The chairmen of President Obama's fiscal commission have released a preliminary proposal on how to get the federal budget under control. You can download it yourself at the website or read a summary in any number of media outlets. Rather than rush to publish a verdict, I'm going to take some time with it and, in the spirit of equanimity, merely highlight two specific proposals--one that I like and one that I do not.
The idea I like is to revisit the tax break for home interest mortgage payments--a tax break that is as misguided as it is large. It gives bigger tax reductions to people with more expensive homes. And it skews government resources away from renters, who, on the whole, need more help than homeowners anyway. It's part of a strategy for tax simplification, a goal that responsible members of both parties can embrace.

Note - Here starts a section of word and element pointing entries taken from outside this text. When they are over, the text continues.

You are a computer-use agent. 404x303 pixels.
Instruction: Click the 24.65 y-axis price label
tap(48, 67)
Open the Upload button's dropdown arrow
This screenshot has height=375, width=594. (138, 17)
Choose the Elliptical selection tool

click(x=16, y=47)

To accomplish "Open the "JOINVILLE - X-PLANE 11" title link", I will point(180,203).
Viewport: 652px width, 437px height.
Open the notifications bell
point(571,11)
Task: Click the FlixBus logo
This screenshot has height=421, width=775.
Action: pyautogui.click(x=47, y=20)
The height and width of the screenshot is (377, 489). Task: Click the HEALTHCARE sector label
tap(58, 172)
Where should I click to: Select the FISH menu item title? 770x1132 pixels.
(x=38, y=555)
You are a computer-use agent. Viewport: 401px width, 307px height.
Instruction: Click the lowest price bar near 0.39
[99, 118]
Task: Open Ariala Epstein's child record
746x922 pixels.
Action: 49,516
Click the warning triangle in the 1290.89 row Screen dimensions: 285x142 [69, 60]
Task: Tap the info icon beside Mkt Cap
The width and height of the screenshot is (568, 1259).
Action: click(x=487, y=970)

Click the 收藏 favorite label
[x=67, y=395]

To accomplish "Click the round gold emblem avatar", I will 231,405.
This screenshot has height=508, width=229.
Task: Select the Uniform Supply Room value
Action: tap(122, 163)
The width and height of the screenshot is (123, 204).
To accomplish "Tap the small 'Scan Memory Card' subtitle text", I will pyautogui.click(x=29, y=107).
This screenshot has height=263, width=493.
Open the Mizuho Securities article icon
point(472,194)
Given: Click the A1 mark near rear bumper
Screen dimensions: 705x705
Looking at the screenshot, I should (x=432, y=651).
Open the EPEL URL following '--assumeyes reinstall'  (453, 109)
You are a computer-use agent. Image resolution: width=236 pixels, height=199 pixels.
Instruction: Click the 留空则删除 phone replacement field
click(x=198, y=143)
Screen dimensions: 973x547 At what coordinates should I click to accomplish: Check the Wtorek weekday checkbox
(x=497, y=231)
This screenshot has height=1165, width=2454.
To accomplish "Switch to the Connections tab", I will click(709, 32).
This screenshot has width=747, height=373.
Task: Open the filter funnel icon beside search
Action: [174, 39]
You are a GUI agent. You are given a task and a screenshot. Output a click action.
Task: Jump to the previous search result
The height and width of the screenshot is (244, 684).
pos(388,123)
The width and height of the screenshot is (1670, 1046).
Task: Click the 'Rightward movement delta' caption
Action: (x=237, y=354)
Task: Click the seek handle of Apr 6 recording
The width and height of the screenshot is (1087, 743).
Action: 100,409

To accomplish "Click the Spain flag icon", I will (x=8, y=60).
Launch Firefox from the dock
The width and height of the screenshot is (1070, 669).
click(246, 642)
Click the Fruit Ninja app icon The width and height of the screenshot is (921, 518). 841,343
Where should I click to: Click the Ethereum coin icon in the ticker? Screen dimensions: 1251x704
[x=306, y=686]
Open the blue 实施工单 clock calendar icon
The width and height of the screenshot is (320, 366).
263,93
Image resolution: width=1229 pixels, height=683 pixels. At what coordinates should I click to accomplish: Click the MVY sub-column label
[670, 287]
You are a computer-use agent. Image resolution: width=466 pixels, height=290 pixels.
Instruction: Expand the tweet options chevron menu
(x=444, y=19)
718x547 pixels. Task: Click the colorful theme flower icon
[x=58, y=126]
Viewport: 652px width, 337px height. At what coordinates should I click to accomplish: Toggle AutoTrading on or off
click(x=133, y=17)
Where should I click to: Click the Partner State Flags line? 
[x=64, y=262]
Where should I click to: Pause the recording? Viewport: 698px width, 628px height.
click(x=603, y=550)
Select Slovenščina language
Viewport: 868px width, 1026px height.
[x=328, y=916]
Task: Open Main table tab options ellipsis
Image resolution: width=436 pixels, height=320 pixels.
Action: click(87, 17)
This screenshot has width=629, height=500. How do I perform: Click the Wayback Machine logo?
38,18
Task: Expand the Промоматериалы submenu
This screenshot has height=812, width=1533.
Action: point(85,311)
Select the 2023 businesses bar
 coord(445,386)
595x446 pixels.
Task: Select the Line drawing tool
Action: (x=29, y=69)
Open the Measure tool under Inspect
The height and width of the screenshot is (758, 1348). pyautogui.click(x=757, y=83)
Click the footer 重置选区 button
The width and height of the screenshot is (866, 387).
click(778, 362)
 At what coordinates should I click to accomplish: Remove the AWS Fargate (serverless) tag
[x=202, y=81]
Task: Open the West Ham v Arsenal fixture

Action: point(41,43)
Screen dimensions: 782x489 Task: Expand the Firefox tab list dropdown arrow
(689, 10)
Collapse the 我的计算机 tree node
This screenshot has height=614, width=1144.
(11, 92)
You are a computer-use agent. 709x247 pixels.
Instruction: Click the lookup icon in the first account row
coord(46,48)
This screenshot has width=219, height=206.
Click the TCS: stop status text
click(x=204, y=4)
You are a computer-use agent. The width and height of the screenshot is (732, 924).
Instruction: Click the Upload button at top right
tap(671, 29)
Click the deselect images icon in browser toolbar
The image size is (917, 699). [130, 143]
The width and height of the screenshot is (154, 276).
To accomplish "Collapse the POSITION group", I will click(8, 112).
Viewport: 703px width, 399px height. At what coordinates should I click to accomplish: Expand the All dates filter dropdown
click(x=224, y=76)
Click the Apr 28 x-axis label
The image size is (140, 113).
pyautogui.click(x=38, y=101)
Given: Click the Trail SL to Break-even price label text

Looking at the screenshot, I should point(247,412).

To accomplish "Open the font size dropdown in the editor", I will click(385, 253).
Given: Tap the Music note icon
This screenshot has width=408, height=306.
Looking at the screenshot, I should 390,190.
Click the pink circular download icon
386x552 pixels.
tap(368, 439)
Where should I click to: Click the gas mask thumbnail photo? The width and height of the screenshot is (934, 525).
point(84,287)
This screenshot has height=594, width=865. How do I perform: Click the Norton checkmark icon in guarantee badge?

The idea I don't like? It's actually a number: 21. The two chairmen recommend that, over the long term, the federal government limit both taxes and expenditures to 21 percent of the gross domestic product. I don't know what makes 21 percent a magic number. I do know that taxes and government spending reach 50 percent in Scandinavian countries. Their economies have not suffered, while their societies are more equal and their citizens have more economic security.
Of course, to reach that 21 percent goal, I gather the federal government would have to raise taxes a little and cut spending a lot. That balance--er, lack of balance--is far from ideal.
OK, so that really wasn't so equanimous. But I'm trying to keep an open mind as I read through the report. In the meantime, Ezra Klein has an early take on the report that is, as always, worth reading in full.